CS363-U Lab 4

As always, if you can't figure out how to do something, raise your hand. Also, when you are done call over the instructor and show what you have before logging off.

PERL v. GAWK

  1. Here is the chance to learn some PERL. If you think about writing readable PERL, you might want to write code that looks somewhat like gawk. (PERL people may now get angry at me, but we have to start somewhere.)

  2. Take a look at the m1, m2, m3, ..., m7 programs that we used in the first lecture of this course (http://www.cs.wustl.edu/~loui/363s04/1). Translate each of these to perl. This will actually take you about half an hour. Remember: semi-colons are mandatory unless you use brackets, e.g. if (blah) { blah; blah } is ok. Also, if, for, and while structures all take braces in perl. Print statements can be done with variables under quotes. Don't forget to use $ in front of your scalars, @ in front of arrays, and % in front of hashes. Split takes two arguments, in reverse of gawk, and returns the array. Concatenation is explicit with the period. And you have to open a file before you can get lines from it. And eq is the string comparator, not ==, which compares values numerically. AND... k9 and wolf need "cgi" in the name of the file in order to execute it on the server.

    You might remember you can use perl0 in my subman (e.g., http://www.cs.wustl.edu/~loui/513f03/subman.cgi?manterm=perl0&tagterm=split) and you can look at the examples in http://www.cs.wustl.edu/~loui/363s04/4/.

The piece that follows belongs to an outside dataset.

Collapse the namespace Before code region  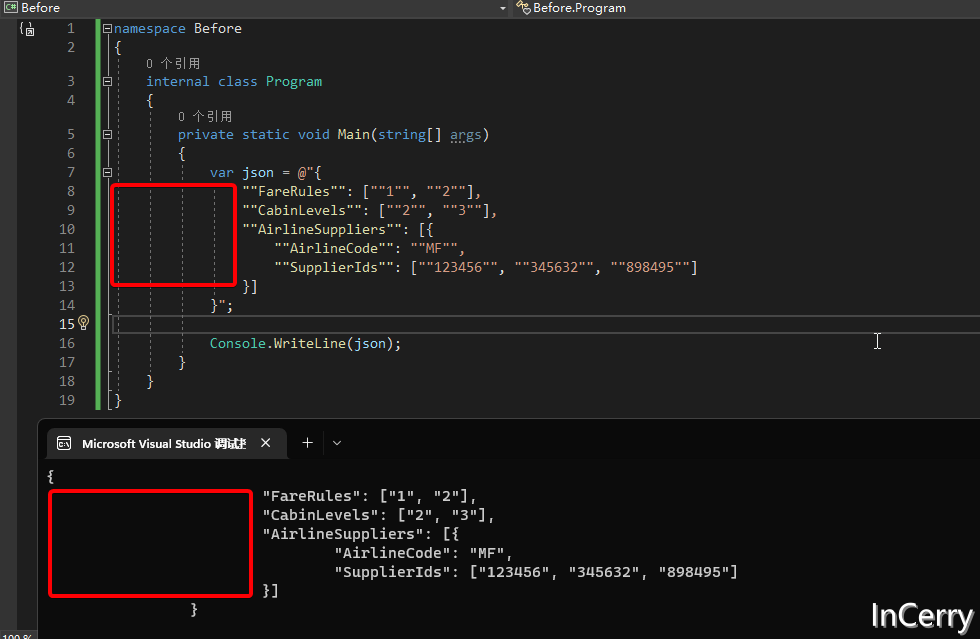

  3. It is now time to have a perl-vs-gawk performance test.

    First, write a program in gawk which takes lines from stdin, then reports the total number of lines, total number of words, and total number of bytes. This is essentially the wc program. Do it in perl. Now show which is faster, by finding a very large file and timing each one. You might try repeating the task 100 times if your run time is too short.

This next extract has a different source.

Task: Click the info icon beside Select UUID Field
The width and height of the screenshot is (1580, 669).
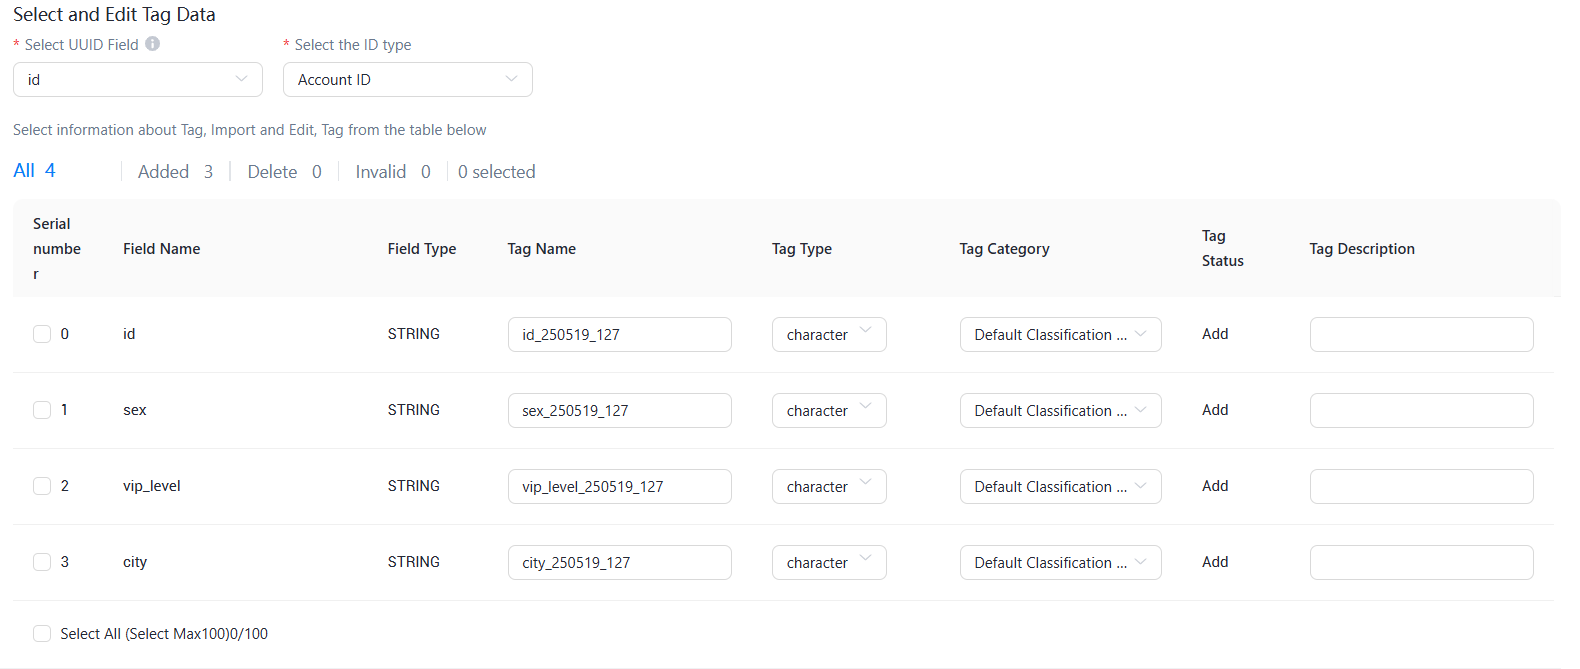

    Second, write a program which takes lines from a file, then records the frequency of each word (after stripping all non-alpha characters).

    So if the file is input:

    this is not the entire file at all!
    this is not the entire file either!
    this is not the entire file yet!
    this completes the entire file!!!
    
    it will have output
    4 this
    4 the
    4 file
    4 entire
    3 not
    3 is
    1 yet
    1 either
    1 completes
    1 at
    1 all
    
    And now do it in perl. Compare which is fastest and by how much.

  4. Finally, do the program again where it keeps track of bigrams, which are successive pairs of letters. So the word "this" has bigrams "th", "hi", and "is". My output on the file above is as follows:
    11 e 
    9 th
    8 s 
    7 is
    5 le
    5 he
    5  e
    4 ti
    4 t 
    4 re
    4 nt
    4 ir
    4 il
    4 hi
    4 fi
    4 en
    4 !
    4  t
    4  f
    3 ot
    3 no
    3  n
    3  i
    2 et
    2 !!
    2  a
    1 ye
    1 te
    1 t!
    1 r!
    1 pl
    1 om
    1 mp
    1 ll
    1 l!
    1 it
    1 es
    1 er
    1 ei
    1 e!
    1 co
    1 at
    1 al
    1  y
    1  c
    
    Now do it again in perl and compare the run-times on a large file.